Tisana di menta

Ingredienti
| 250 ml | Acqua |
| 6-8 foglie | Menta fresca o 1 cucchiaio di menta secche |
| 1 cucchiaino | Miele naturale (facoltativo) |
| Una spruzzata | Succo di limone fresco (facoltativo) |
Valori nutrizionali
| 2 kcal | Energia |
| 0,3 g | Proteine |
| 0,1 g | Grassi |
| 0 g | di cui saturi |
| 0,5 g | Carboidrati |
| 0 g | di cui zuccheri |
| 0,2 g | Fibre |
| 0,01 g | Sale |
Gusto
Il sapore è fresco e leggermente piccante sulla lingua, quello che senti quando mastichi la menta. Non è dolce se non aggiungi miele o zucchero. Ha una nota aromatica pulita, che rinfrescala bocca e la gola al primo sorso. Si beve calda d'inverno per scaldarsi da dentro, fredda d'estate versandola su ghiaccio in un bicchiere. L'abbinamento classico è con il miele naturale, ma molti la bevono liscia, senza nulla.
Benessere
- La menta contiene vitamine del gruppo B, vitamina C e vitamina A, presenti soprattutto nelle foglie fresche; nelle foglie secche la concentrazione diminuisce leggermente per via dell'essiccazione.

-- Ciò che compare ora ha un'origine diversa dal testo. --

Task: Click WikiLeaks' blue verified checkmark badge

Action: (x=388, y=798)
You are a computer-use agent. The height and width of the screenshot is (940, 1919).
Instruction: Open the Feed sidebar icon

- Contiene minerali come potassio, magnesio, calcio e ferro, utili per il funzionamento muscolare e la salute delle ossa.
- È una bevanda priva di calorie se preparata senza zuccheri aggiunti, molto leggera e idratante, perfetta anche dopo i pasti principali.
- Il mentolo, componente aromatico naturale della menta, può favorire il rilassamento dei muscoli intestinali e il naturale transito digestivo.
- Per un pasto equilibrato puoi bere questa tisana dopo il pranzo o la cena, senza necessità di abbinarla ad altri alimenti.
- Falso mito da sfatare: molti credono che la tisana di menta sia uno stimolante come il caffè perché è una bevanda calda tonificante. In realtà la menta non contiene caffeina ed è una tisana leggera, quasi priva di componenti eccitanti. È l'effetto del calore sulla gola e il profumo inebriante a dare una sensazione di vitalità, non la composizione chimica della pianta. Persone sensibili agli oli essenziali possono comunque bere quantità moderate senza problemi.
L'errore da non fare
Non usare mai acqua a ebollizione completa con la menta fresca. L'acqua troppo calda brucia i delicati olii essenziali delle foglie e rende la tisana amara, quasi sgradevole. Anche lasciare in infusione per più di 5-6 minuti produce lo stesso effetto spiacevole. Se usi foglie secche puoi tollerare un'acqua leggermente più calda, ma è comunque meglio stare sotto i 95 gradi.
I nostri consigli
- Se coltivi menta fresca in balcone o in giardino, raccogliela al mattino presto quando è ancora fresca di rugiada. Le foglie appena colte hanno un aroma più intenso e un gusto più vivo rispetto a quelle appassite.
- La menta fresca si conserva in frigorifero in un bicchiere d'acqua coperto con un sacchetto, per 4-5 giorni. La menta secche si conserva in un barattolo ermetico al buio e all'asciutto per molti mesi.
- Se desideri una variante più ricca, aggiungi due o tre foglie di melissa fresca insieme alla menta, il profumo risulta più complesso e il gusto ancora più delicato.
- Puoi preparare una tisana di menta e limone aggiungendo un mezzo limone fresco affettato direttamente in tazza durante l'infusione, per una bevanda ancora più rinfrescante.
Quando prepararla
La tisana di menta è perfetta tutto l'anno, ma cambia il momento di consumo. D'estate si beve fredda durante il pomeriggio quando fa caldo, per rinfrescarsi e idratarsi. D'inverno si beve calda subito dopo pranzo o cena, quando il corpo ha bisogno di aiuto nella digestione. In primavera e autunno è una scelta versatile, dipende dalla temperatura del giorno e dalle tue preferenze personali.